TEXT PASSAGE:
- - -
Ostankino Palace is a former summer residence and private opera theatre of Sheremetev family, originally situated several kilometres to the north from Moscow but now a part of the North-Eastern Administrative Okrug of Moscow. Extant historical Ostankino includes the main wooden palace, built in 1792–1798 around a theater hall, with adjacent Egyptian and Italian pavilions, a 17th-century Trinity church, and fragments of the old Ostankino park with a replica of Milovzor folly.

History

16th century to 1787 

The first documentary evidence of Ostankino—then known as Ostashkovo—dates to the middle of the 16th century, when Tsar Ivan IV of Russia granted these lands to the hold of Alexey Satin, relative of statesman Alexey Adashev. Satin, however, was executed by Ivan in 1560, and the lands passed to one Horn, a German mercenary, and, in 1585, to notable diak (statesman) Vasily Schelkalov. Under Schelkalov, the unpopulated lands of Ostashkovo developed into a relatively prosperous manor estate with ponds and cedar park. This manor was destroyed by plunder and fire in the Time of Troubles.

The end of hostilities and ascension of the House of Romanov brought the new owners: the princes Tcherkassky. They replanted the parks and established a spacious hunting reserve, expanding east to Alekseyevskoye village. A 1677 marriage between the Tcherkassky and Odoyevsky families brought in a valuable asset: architect Pavel Potekhin, a slave of Odoyevsky family, who designed and built the still-extant Trinity church (1678–1683, 1691–1692).

In the first half of the 18th century Ostankino was gradually converted from a permanent country manor to a temporary retreat with hunt, house theater and other entertainment of the period; empress Elizabeth of Russia herself paid a visit to Ostankino in 1742. The following year, through a marriage between princess Varvara, the sole heir of Tcherkassky fortunes, and Peter Sheremetev, son of field marshal Sheremetev, Ostankino passed to the Sheremetevs and remained their property until 1917.

Throughout the 18th century the Sheremetevs lived primarily in Kuskovo, and Ostankino retained its temporary entertainment atmosphere.

Construction of the palace 

In 1787 Nikolai Sheremetev inherited Ostankino upon the death of his father. Well-educated and extremely wealthy, Nikolai Sheremetev was a patron of theater; his extravagant shows earned him nickname Croesus Junior. In the three following years Sheremetev established house theaters in Kuskovo, Kitai-gorod and Markovo. In 1790 he held an architectural contest for a Palace of Arts in Moscow, but eventually preferred to build it in the country, far from city life. Building a new large theater in Kuskovo would have ruined an already completed ensemble, so in the same 1790 Sheremetev finally chose Ostankino.
- - -
WRITTEN PROBLEM 1:
Summarize the passage on Ostankino Palace in two sentences.
WRITTEN PROBLEM 2:
Quote the passage on Ostankino Palace starting with "In the first" and going on through "property until 1917.".
The material after this point is separate from the passage on Ostankino Palace.
- - -
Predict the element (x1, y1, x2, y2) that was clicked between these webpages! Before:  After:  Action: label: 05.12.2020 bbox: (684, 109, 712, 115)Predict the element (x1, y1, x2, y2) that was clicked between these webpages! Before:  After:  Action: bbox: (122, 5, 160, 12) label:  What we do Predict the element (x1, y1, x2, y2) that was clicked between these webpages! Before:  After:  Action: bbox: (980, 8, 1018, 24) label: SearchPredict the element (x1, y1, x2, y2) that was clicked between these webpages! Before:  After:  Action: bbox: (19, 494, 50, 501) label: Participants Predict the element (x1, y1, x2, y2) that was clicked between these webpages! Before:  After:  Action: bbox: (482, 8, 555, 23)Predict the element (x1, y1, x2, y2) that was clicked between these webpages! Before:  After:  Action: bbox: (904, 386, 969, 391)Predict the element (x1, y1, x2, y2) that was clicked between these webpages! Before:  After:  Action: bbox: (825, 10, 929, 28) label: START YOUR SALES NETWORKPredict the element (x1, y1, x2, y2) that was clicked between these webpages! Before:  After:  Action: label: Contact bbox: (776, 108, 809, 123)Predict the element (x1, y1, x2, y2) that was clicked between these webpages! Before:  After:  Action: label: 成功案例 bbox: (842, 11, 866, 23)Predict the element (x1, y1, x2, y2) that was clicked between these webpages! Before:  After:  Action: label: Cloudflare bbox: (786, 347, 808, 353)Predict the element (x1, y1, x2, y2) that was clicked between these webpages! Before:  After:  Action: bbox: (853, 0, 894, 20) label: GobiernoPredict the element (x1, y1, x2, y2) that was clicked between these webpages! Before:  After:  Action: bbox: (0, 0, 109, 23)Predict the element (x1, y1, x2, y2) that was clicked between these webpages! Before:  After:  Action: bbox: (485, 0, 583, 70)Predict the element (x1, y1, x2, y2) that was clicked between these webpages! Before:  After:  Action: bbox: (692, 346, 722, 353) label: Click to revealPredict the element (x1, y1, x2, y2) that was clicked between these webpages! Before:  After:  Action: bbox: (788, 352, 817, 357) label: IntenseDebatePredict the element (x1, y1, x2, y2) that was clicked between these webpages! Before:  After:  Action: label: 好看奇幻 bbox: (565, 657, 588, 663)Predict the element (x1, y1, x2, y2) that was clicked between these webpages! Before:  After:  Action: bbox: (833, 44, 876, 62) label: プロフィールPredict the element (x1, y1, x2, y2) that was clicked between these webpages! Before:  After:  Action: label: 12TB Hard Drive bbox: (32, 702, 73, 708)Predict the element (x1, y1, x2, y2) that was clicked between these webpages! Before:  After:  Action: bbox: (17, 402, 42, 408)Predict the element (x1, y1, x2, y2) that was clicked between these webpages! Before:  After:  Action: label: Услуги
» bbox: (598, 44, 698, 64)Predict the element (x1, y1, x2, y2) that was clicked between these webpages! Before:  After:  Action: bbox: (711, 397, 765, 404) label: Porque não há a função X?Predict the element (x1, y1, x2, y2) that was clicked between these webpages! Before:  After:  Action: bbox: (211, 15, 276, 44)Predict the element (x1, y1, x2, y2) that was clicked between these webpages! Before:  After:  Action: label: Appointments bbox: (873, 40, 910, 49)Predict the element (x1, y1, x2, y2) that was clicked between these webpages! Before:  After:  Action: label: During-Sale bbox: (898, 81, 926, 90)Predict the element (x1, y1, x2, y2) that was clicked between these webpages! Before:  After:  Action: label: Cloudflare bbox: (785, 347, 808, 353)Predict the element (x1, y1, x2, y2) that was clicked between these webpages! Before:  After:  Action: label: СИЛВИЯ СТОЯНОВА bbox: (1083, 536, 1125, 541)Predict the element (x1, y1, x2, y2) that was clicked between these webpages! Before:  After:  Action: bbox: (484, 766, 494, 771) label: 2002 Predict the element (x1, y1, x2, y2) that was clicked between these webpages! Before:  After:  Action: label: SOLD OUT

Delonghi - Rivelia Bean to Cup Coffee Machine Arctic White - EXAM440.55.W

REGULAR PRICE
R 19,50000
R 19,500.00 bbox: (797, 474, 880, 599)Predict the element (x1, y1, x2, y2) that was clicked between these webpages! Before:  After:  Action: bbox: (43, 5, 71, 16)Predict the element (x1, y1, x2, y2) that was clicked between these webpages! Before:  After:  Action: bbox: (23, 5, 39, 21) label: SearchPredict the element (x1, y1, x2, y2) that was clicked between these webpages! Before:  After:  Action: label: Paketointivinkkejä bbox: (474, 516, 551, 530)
- - -
EXPECTED ANSWER 1:
Ostankino Palace is a former summer residence and private opera theatre of the Sheremetev family, now part of Moscow, and it includes a wooden palace built in 1792–1798 around a theater hall, Egyptian and Italian pavilions, a 17th-century Trinity church, and fragments of the old park. First recorded in the 16th century as Ostashkovo, the estate passed through several owners, including the princes Tcherkassky, before going to the Sheremetevs by marriage, and in 1790 Nikolai Sheremetev chose it as the site for his theater.

EXPECTED ANSWER 2:
In the first half of the 18th century Ostankino was gradually converted from a permanent country manor to a temporary retreat with hunt, house theater and other entertainment of the period; empress Elizabeth of Russia herself paid a visit to Ostankino in 1742. The following year, through a marriage between princess Varvara, the sole heir of Tcherkassky fortunes, and Peter Sheremetev, son of field marshal Sheremetev, Ostankino passed to the Sheremetevs and remained their property until 1917.